29年のトップ開成は161人合格、2位は筑波大附駒場、3位は灘、4位は麻布、5位は渋谷教育学園幕張で、トップ5は前年と変わらない顔ぶれだった。この年、1971(昭和46)年から47年間、トップ10を維持してきた東京学芸大附が、ついに11位に後退した。

首都圏では中高一貫校人気だが、東京学芸大附の中学校は3校ある。ところが、高校ヘは3中学校から半数ほどしか進学できない。そのこともあって、中学入試で敬遠されたことが東大合格者減の理由と見られる。

また、掲示での合格発表が中止されていたが、この年から再開される。かつてのような掲示板で合格か不合格かを見る熱気は失われ、東大のホームページで合格を確認した受験生や保護者が、掲示板でも合格を確認する風景になった。胴上げも禁止されて、優雅な散歩コースのように変わった。ただ、安田講堂前で運動部を中心とした在学生に、熱烈な歓迎を受けることができる。

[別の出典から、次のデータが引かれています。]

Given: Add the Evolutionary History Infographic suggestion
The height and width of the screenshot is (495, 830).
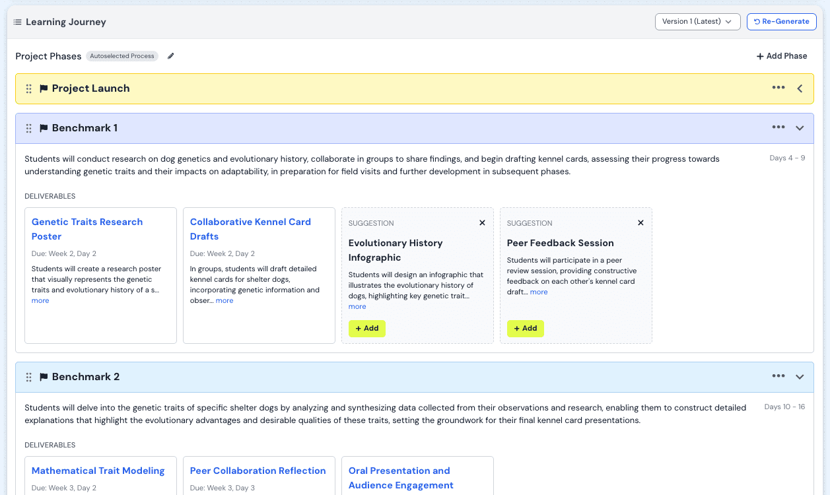Looking at the screenshot, I should (367, 329).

平成最後となった31年は開成が3年連続合格者増で187人のトップ。平成はすべて開成がトップだった。2位は筑波大附駒場、3位は麻布、4位は前年から21人増、過去最高の合格者数となった聖光学院、5位は灘となった。灘の5位は5年以来26年ぶり。灘は17年から続いてきた東大合格者数の4強から脱落した。10位に入った久留米大付設は福岡の学校として初めてのトップ10入りだ。前年より27人も合格者が増えた。初めて中高一貫の女子が卒業し、この実績に結びついたと見られる。

31年は東大文Ⅰの合格最高点、平均点、合格最低点が文Ⅱを下回った。今までにないことだ。文Ⅰと言えば、キャリア官僚を多数輩出する法学部に進学する学生が多いが、近年の官僚、法曹人気の低下によるものと見られる。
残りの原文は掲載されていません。